Project Scotland

Interserve posts £94m loss following Energy from Waste exit

Adrian Ringrose

Support services and construction group Interserve has reported losses of £94.1 million for 2016.

The group has attributed the loss to its exited Energy from Waste business following a £160 million exceptional charge, due to delays and performance issues on projects.

The exceptional charge was increased from £70 million after Interserve’s board concluded it was “no longer adequate to reflect the incurred and anticipated losses associated with (the Energy from Waste business)”.

Interserve was issued a notice of termination of contract in November last year on the Glasgow Recycling & Renewable Energy project, following lengthy delays.

Turnover for the year totalled £3,244.6 million, compared with £3,204.6 million in 2015, while headline total operating profit was £124.2 million, compared to £145 million the previous year.

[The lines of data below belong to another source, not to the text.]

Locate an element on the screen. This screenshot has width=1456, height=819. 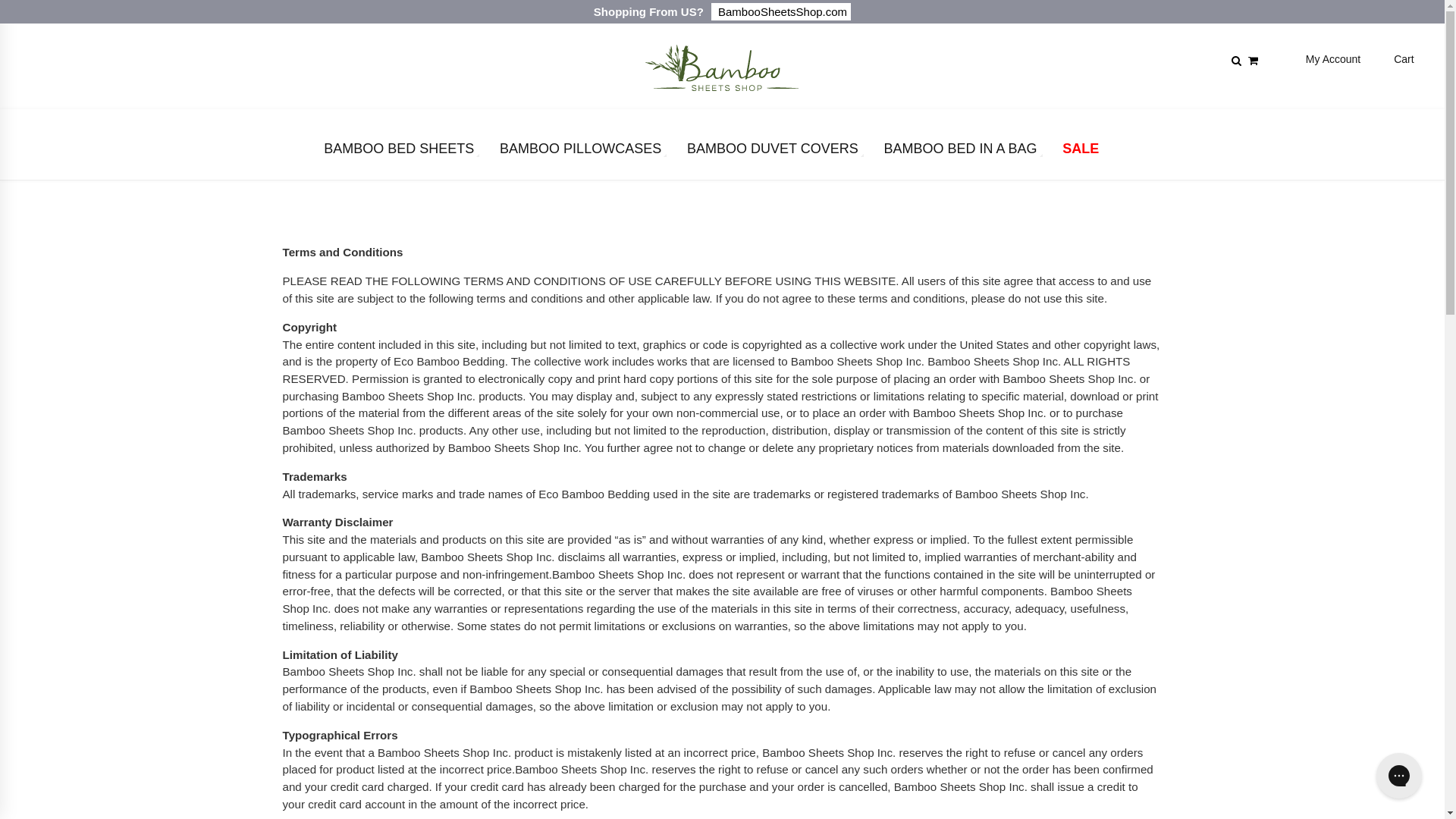
'SALE' is located at coordinates (1058, 152).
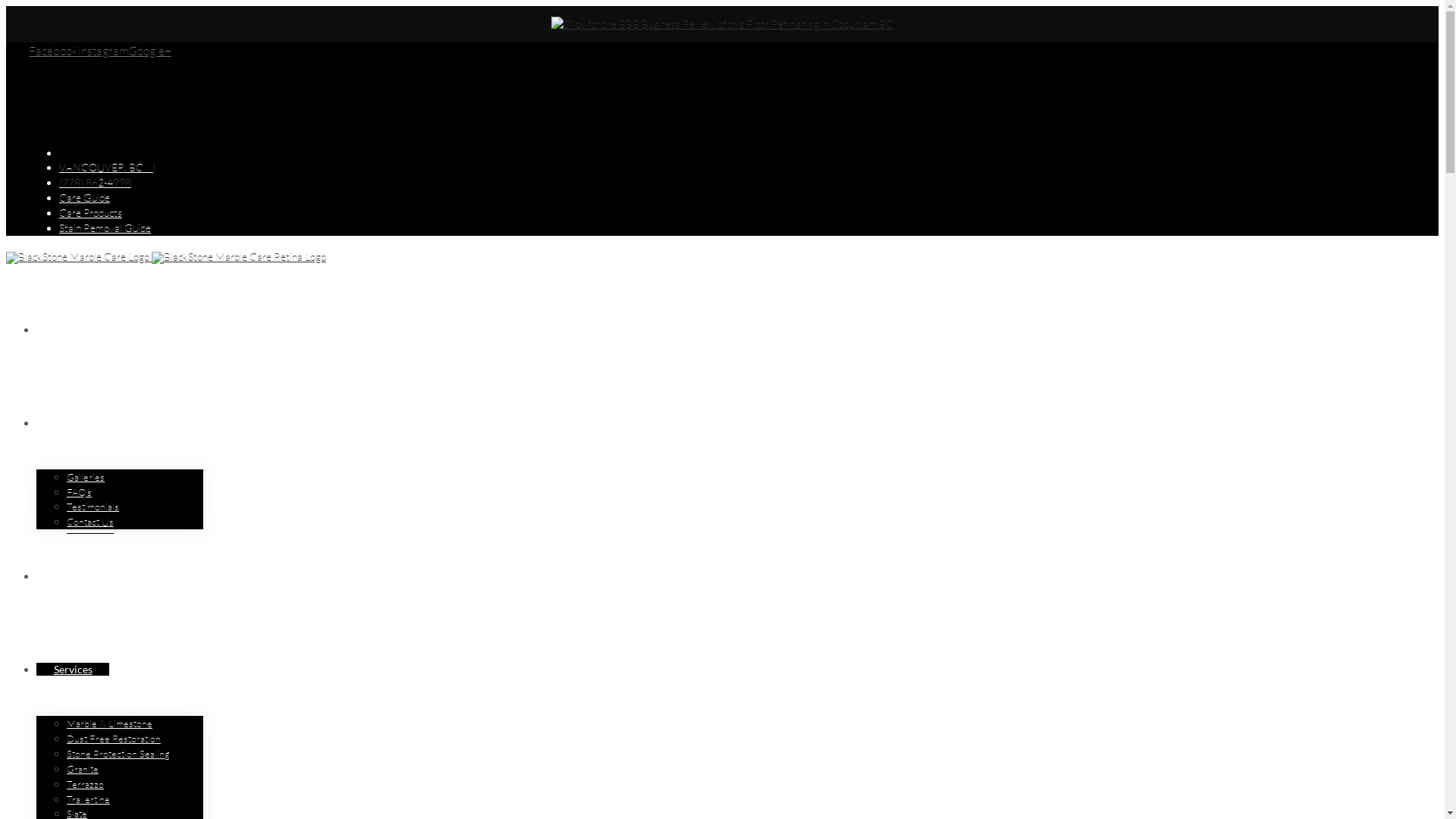 The width and height of the screenshot is (1456, 819). I want to click on 'Contact Us', so click(65, 521).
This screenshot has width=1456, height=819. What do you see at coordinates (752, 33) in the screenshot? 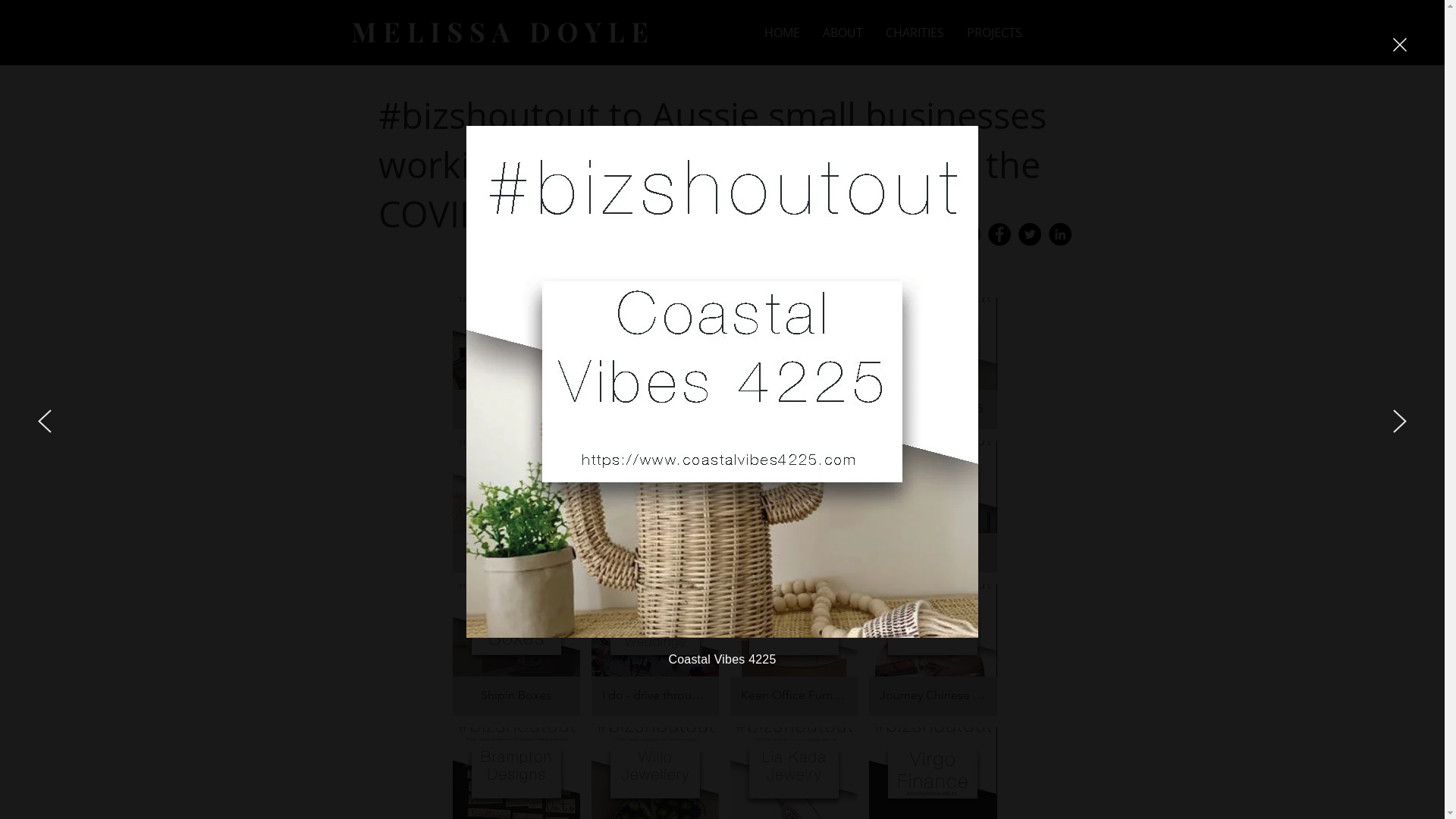
I see `'HOME'` at bounding box center [752, 33].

Headline pre-tax profit for 2016 was £106.5 million, down from £128.6 million in 2015.

Chief executive Adrian Ringrose described Interserve’s performance in its UK construction business as “disappointing” and said the company was now focusing its efforts on “improving and reshaping” the business.

He said, “We delivered a strong cash performance and the majority of our businesses performed well despite political and economic uncertainties, together with the impact of the National Living Wage in the UK.

“Managing the challenges of exiting from the Energy from Waste sector remains a significant priority. As previously announced, we have increased the exceptional provision for exiting this market and the associated contracts to £160 million. We expect to complete substantially all of the construction and commissioning of the projects during 2017, although our contractual obligations in respect of warranties, and the resolution of claims will continue for a period thereafter.”

He continued, “While liquidity available to the group is adequate, having put in place new banking facilities that expand and extend our debt capacity, the Board has a medium term objective to reduce our overall indebtedness and enhance liquidity levels further whilst continuing to invest in our core businesses. We have therefore taken the difficult decision to suspend the dividend temporarily.

Adrian added, “Despite the increased uncertainty following the UK’s EU referendum, our outlook for the current year remains positive. This, together with our strong market positions and healthy future workload, underpins the Board’s confidence in our medium term prospects.”